From the new world: Shun and Saki

January 9, 2014

It happened when we were 12, that night as we sailed on an ocean of stars. It was just us two in a canoe. You reached out and held my hand and in that moment, we let our thoughts collide. You knew what I knew. You felt what I felt but it was not too long before life drew us apart- we had our other loves and other concerns. Passing you in the hall, our eyes would meet, we would say cordial greetings but your face was a mask. Behind your eyes was a wall that blocked the window into your thoughts. I had known you all my life yet you had suddenly become a stranger to me. There was something that you kept from all of us. Even the day I met you on the riverbank, you held back. You said you were going away, that your only companion was solitude. But there was loneliness in your solitude, an unwillingness in your actions. Why else would you give me that protective collar? The weariness of carrying a burden alone was evident, but I could do nothing as you turned your back and walked away- idly toying with the wasp beads which spun round and round as if to repel anyone who tried to come closer.

Darkness in the northern sky, it was the day that I decided to find you, to help you because ultimately, despite the confusion and the hurt, you were still an important friend to me. I walked and walked till I came to a lake. The black sky was streaked with blue and orange, the land not green but white. Speckles of white dirt rose into the air, gleaming and levitating as if they had a will of their own. It was the effect of distortion from your brilliant mind. Destruction and death, you pushed me away, so far away till I felt that I could no longer reach you. I couldn’t help or do anything but watch the power consume and twist the nature around us. There were so many wasp beads and you had materialized out of a tree. It was both beautiful and strange. Then you lead me into your fortress of solitude- a rickety house on the hill. For 10 minutes you said, you’d let me in and let me be. I listened and listened not really understanding the rational explanation. I surveyed your gait- much thinner than whence I last saw you, your hair 2 inches longer and your face I could not see for it was covered by a solid white mask. Why was it you? Why were you the one to bear this? Why could life not go back to the way it was? You explained that there was no solution. I later came to know that you were embracing death. You sought release from this power that had turned you into a killer but even dying was a struggle. The basic survival instinct was deeply ingrained in that subconscious evil.

Then it came. The final judgment that would swallow up this experimental world. You were ready to lay it all down and finally go to rest. Its murky branches twisted and turned around you, the earth opened its gaping jaws to swallow you whole. You stood still, submitting to the fate that awaited. I wanted to stay, but you sent me flying straight back out of your crumbling fortress, away from the impending chaos. The solid white mask melted away as you stood, bound by Judgment and I saw your face. You looked at me and for once, in a long time I could see through the wall behind your eyes.

‘ I’ve always loved you’.

In that gentle voice, the same as it was when we were 12, you expressed those inexplicable feelings that were always there between us- the buds which were not given the chance to blossom.  Suddenly, everything in the past 2 years made sense and for that one second, I saw you for who you were once again; still that same boy who was constantly looking out for me and who had held my hand while out on the lake. There was a jeweled explosion and I was sent spiraling out of that now unpropitious construction of your mind. I looked back but the light was so bright that it hurt my eyes. When I could finally open them, I stopped to stare.
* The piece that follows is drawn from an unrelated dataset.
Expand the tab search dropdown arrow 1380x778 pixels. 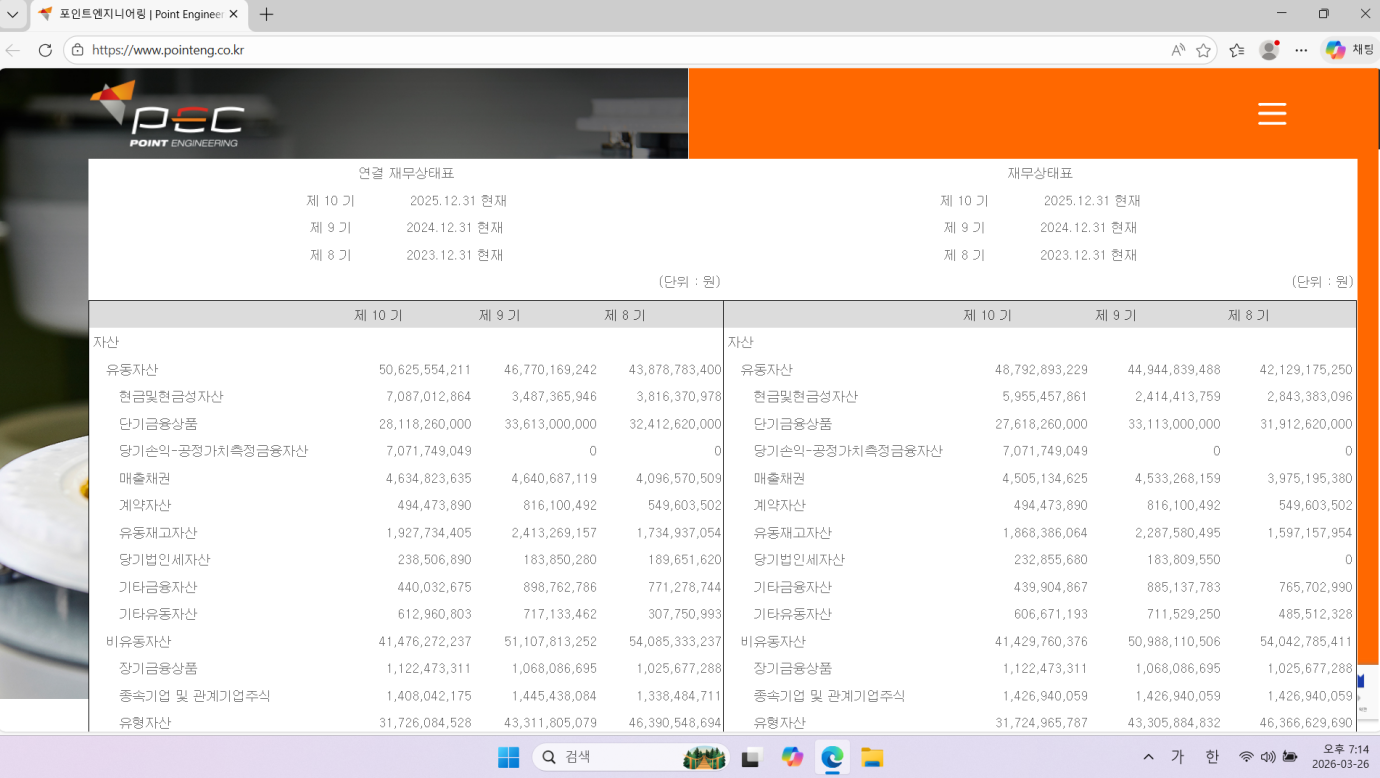12,15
It was the most beautiful sight I had ever seen.

————–
So that’s my pathetic attempt to reconstruct the epic moment in Episode 10 of 新世界より。Just because I had to ( my feelings had to be dumped somewhere). I’ve strangely ended up writing prose….it’s weird because I seldom am inspired to do so.  Still pales in comparison to how wonderfully it was done in the anime itself. The build up, the art, the characters, the music….it was just so well put together.  I think I can highlight it as one of the most touching moments in anime that I’ve watched.